**Exercise materials**
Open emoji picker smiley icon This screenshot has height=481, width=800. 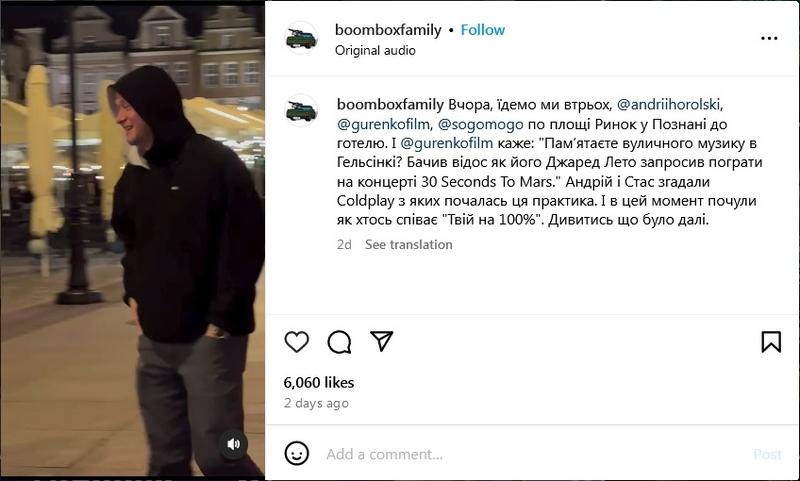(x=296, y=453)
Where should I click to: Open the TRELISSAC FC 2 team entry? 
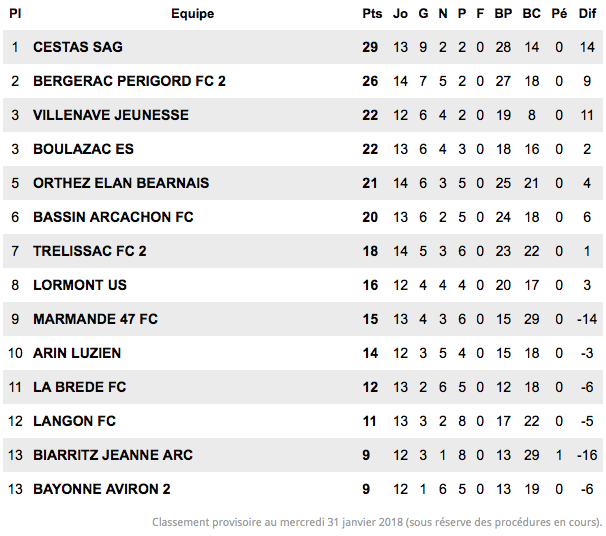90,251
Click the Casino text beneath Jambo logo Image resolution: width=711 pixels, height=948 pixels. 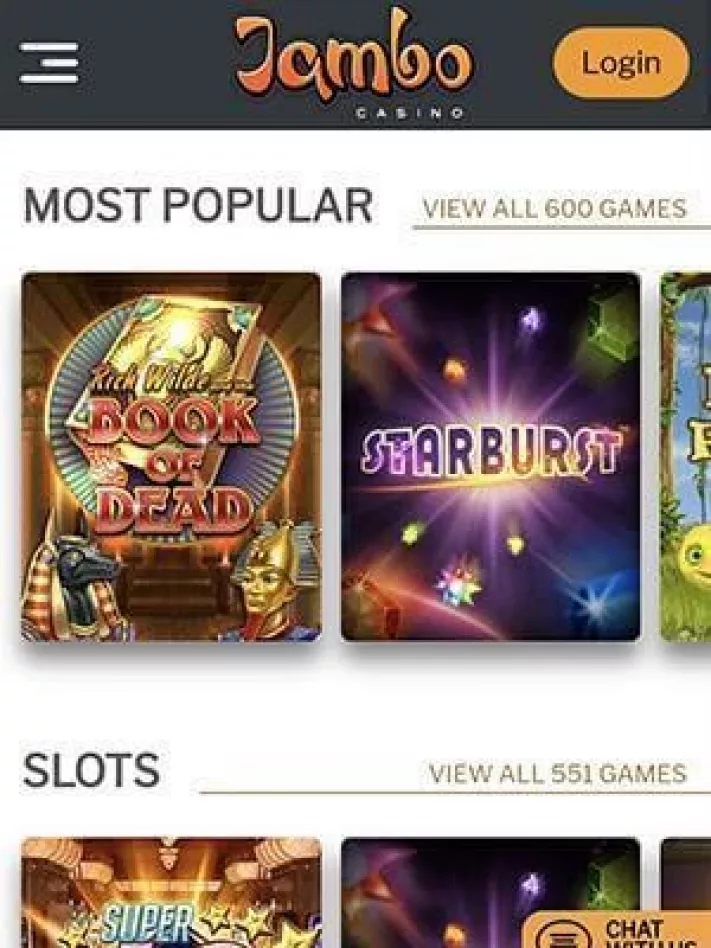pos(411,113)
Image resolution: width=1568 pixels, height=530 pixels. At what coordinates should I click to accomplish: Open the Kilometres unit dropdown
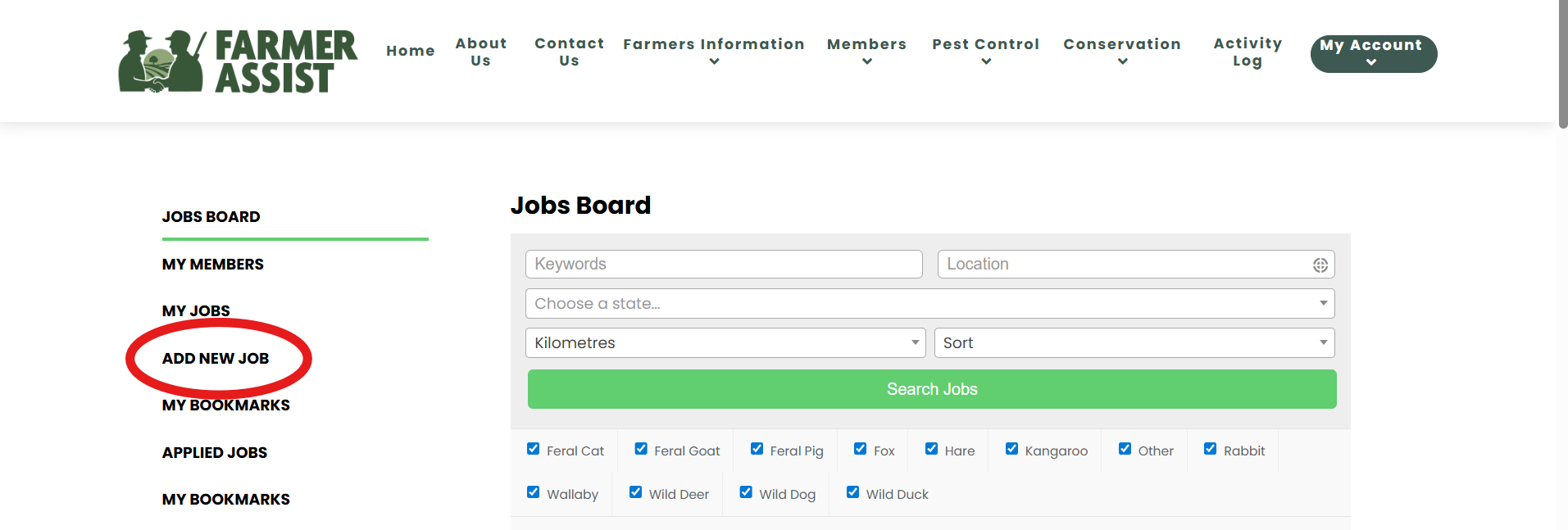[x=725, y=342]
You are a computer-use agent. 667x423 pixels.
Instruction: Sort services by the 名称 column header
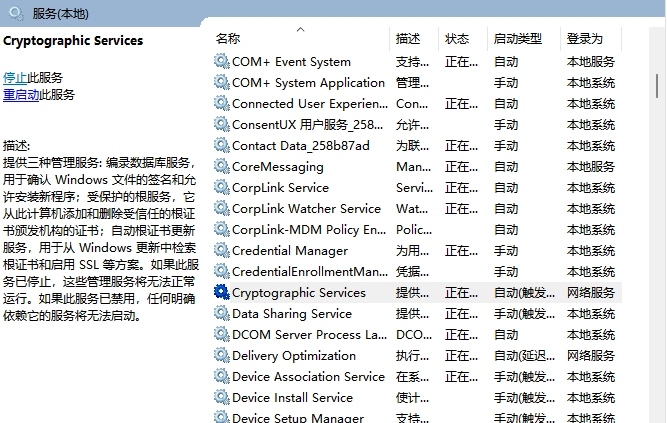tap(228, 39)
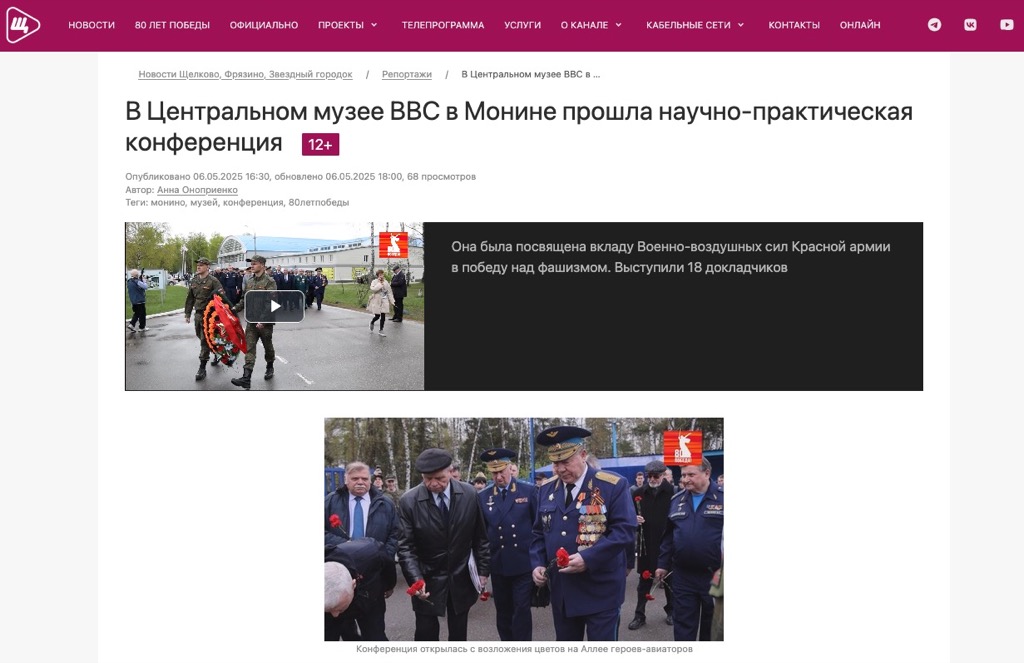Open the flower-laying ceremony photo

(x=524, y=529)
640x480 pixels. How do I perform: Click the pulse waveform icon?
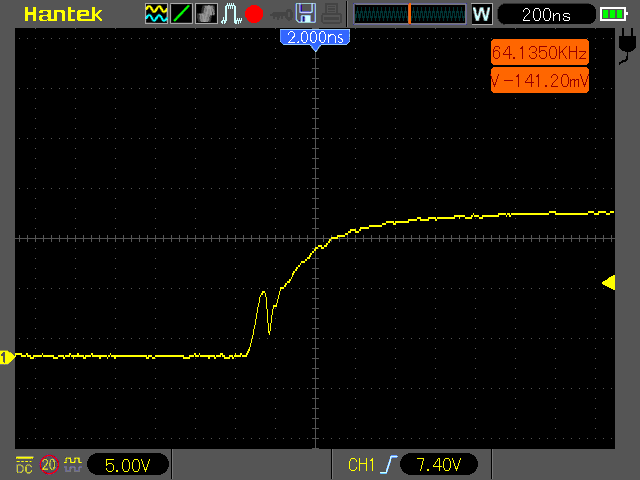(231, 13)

...

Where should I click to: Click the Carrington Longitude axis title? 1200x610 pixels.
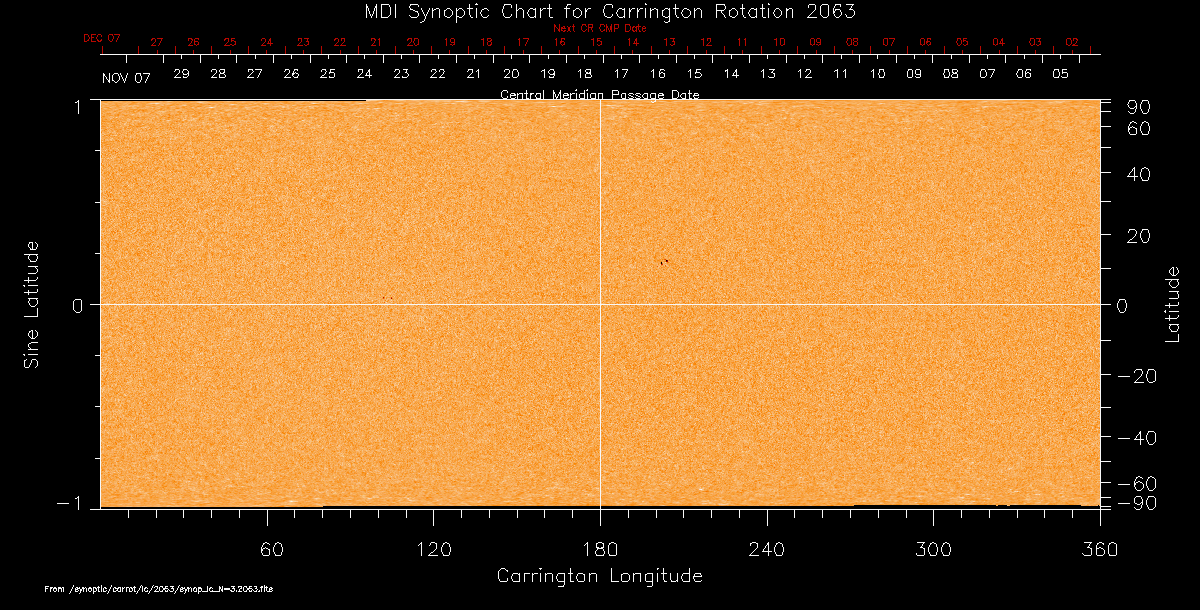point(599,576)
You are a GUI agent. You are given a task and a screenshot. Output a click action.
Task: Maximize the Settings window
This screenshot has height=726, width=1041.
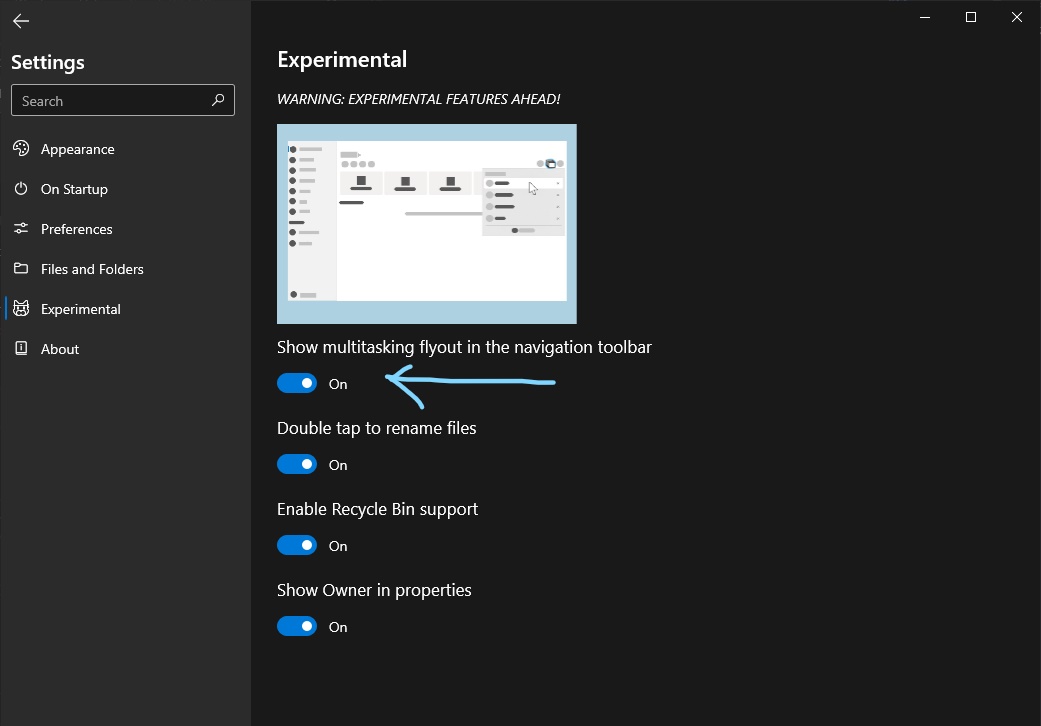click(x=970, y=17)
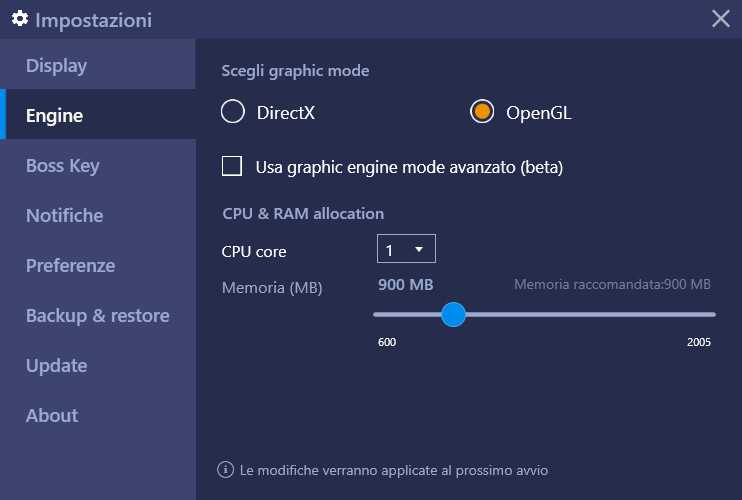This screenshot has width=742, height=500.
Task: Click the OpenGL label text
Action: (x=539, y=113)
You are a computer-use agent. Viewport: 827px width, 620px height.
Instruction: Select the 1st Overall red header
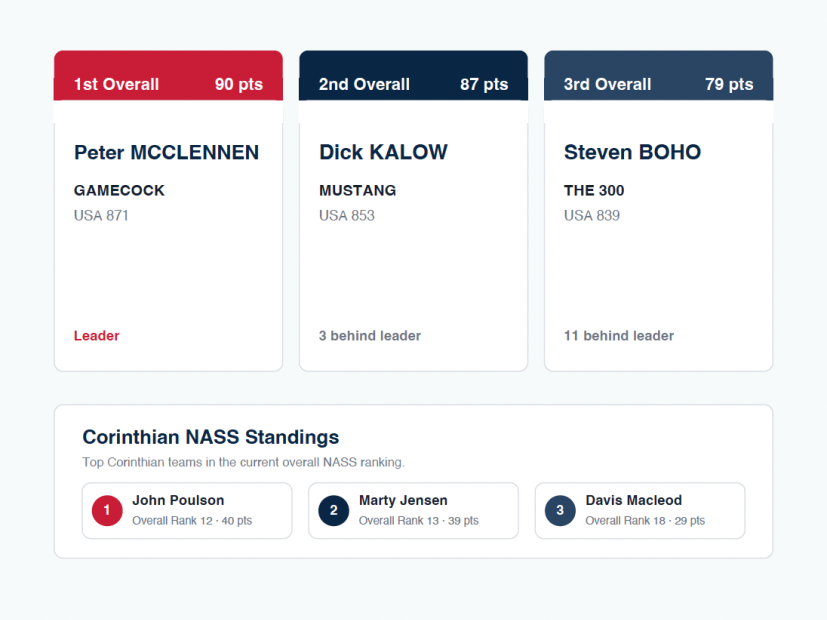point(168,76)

**About this exercise**
Each line that includes the word "computer" counts once; report how many such lines the entries have, and nothing else.

**Answer below**
2